Después sentí que ella había retrocedido unos cuantos pasos detrás de mí, lo cual me desconcertó por completo, pues pensé que mi espalda se hallaba a unos cuantos centímetros de la pared. Hablando desde allí, me ordenó con voz suave que enfocara mi atención en sus palabras para que éstas me pudieran guiar. Me dijo que mantuviera los ojos abiertos y fijos en un punto que se hallaba frente a mí, a la altura de mis ojos, y que ese punto se transformaría de negrura a un agradable y brillante color rojo-naranja.
Zuleica hablaba muy suavemente, con entonación uniforme. Escuché cada una de sus palabras. La oscuridad que me envolvía parecía haber cortado eficazmente cualquier estímulo externo que me distrajera. Oí las palabras de Zuleica en un vacío, y después advertí que el silencio de ese pasillo era comparable al silencio dentro de mí.
Zuleica me explicó que un ensoñador debe partir desde un punto de color; la luz intensa o las completas tinieblas son inútiles para un ensoñador en su asalto inicial. Colores como el púrpura o verde claro o amarillo profundo son, por otra parte, excelentes puntos de arranque.

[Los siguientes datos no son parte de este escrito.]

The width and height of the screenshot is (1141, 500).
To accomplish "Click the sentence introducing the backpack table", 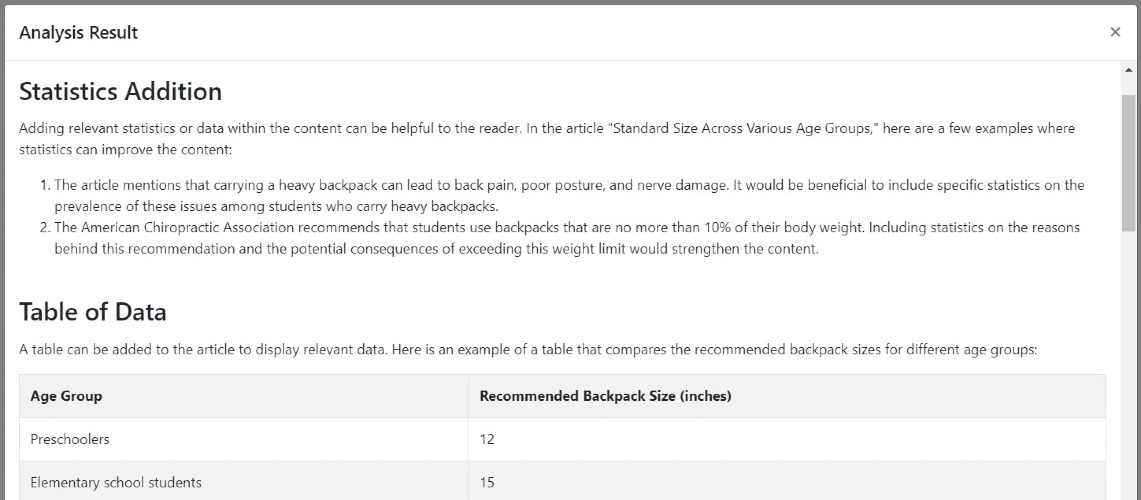I will pyautogui.click(x=528, y=349).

Zuleica me aseguró que una vez que hubiese logrado yo entrar en el color rojo-naranja, habría congregado mi segunda atención permanentemente, si es que era capaz de estar consciente de las sensaciones físicas que uno experimenta al entrar en ese color.
Necesité varias sesiones con la voz de Zuleica para darme cuenta con mi cuerpo de lo que ella trataba de hacer. La ventaja de estar en un estado de conciencia acrecentada era que yo podía seguir mi transición de un estado de vigilia a un estado de ensueño. Bajo condiciones normales esa transición es borrosa, pero en esas circunstancias especiales de hecho sentí, en el transcurso de una de mis sesiones, cómo mi segunda atención tomaba los controles. El primer paso fue una inusitada dificultad en respirar. No era una dificultad para inhalar o exhalar, ni tampoco me faltaba el aire; más bien, mi respiración cambió de ritmo súbitamente. Mi diafragma empezó a contraerse y forzó a la parte media de mi cuerpo a moverse como un fuelle, con gran celeridad. Respiraba con la parte inferior de mis pulmones y sentí una gran presión en los intestinos. Sin éxito traté de romper los espasmos de mi diafragma. Mientras más trataba, más doloroso se volvía.